The name of the book is The Slight Edge and it’s written by Jeff Olson, easily available on Amazon. And the whole premise of the book is that most everything in life is easy to do, but it’s easy not to do, too. Not just management, not just work, not just our home life, not just our finances, but everything – everything we do in life is easy to do and it’s easy not to do.
Those people that are the most successful have made the ‘easy to do’ a priority and they do it. That’s where success originated. It’s doing good things, doing them well and doing them quickly. If it’s easy to do, why delay it? Why not just do it?
That’s always been my philosophy, whether or not it’s doing my chores at home or doing my work. If something’s easy to do, I simply do it. I don’t think about it. I don’t make a big deal out of it. I make it a priority to do those easy things. It’s amazing how many things you can get done in a day if everything you do, you feel like, “Well, that’s easy, that’s easy…..” You begin to feel that most everything is easy.

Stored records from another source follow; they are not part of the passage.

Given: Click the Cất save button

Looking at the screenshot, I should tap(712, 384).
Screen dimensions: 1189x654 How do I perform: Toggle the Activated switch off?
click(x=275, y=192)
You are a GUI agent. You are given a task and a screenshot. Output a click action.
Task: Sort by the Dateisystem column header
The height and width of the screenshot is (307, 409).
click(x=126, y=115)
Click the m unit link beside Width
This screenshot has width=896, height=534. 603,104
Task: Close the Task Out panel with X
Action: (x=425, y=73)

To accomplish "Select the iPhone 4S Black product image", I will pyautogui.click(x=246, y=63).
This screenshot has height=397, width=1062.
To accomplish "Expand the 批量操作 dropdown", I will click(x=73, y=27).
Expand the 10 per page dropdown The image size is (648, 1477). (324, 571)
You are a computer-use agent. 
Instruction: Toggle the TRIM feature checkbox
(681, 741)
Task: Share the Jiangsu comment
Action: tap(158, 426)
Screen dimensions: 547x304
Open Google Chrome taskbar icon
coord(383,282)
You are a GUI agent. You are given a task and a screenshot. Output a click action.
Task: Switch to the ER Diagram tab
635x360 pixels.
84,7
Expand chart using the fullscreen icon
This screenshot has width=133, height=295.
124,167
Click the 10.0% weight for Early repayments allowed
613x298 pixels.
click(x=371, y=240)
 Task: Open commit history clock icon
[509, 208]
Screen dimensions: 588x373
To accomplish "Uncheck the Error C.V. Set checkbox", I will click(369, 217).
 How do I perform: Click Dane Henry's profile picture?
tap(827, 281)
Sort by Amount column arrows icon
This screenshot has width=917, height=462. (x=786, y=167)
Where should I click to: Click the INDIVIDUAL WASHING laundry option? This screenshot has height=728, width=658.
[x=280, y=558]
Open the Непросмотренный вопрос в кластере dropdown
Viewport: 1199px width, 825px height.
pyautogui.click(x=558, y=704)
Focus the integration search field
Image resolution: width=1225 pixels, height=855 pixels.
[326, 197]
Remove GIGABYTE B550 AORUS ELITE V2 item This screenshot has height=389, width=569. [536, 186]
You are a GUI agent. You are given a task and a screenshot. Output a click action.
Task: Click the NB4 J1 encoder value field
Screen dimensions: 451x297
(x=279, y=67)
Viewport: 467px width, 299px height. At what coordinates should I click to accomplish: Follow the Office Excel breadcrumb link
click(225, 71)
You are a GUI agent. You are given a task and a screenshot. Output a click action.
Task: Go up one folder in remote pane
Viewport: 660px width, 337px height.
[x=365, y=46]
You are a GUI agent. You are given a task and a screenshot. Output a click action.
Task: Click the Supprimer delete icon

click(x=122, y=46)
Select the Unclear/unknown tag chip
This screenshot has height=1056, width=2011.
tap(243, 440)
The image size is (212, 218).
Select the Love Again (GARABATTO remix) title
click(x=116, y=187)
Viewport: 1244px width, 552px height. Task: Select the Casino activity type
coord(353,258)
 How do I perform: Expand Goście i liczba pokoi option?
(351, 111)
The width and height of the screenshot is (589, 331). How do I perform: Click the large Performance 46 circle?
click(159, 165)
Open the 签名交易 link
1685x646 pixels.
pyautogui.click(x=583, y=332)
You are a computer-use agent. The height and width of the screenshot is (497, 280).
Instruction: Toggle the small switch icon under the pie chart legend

It’s not hard, it just takes effort.
Easy to do, easy not to do can become an important part of what you should be doing to be successful. I promise you it’s one of the great characteristics of great leaders. The great Zig Ziglar said, “Good habits are difficult to acquire but they’re easy to live with.” He also said, “Bad habits are easy to acquire but difficult to live with.”
So many of us are struggling in management simply because we have acquired a lot of bad habits and now we find them really difficult to live with. So my advice today if you want to be a success in management, a success in your career, make all of the money that you want and get those extra promotions is that you need to take Zig’s advice.
Begin to understand that good habits are difficult to acquire but they’re easy to live with. Start developing those good habits. It may be difficult to acquire them but they are nice to live with. Good habits allow you to accomplish your goals. You become a person that people begin to look up to.
Ultimately, if you’re in management, your goal should to want to be the leader that others want to follow.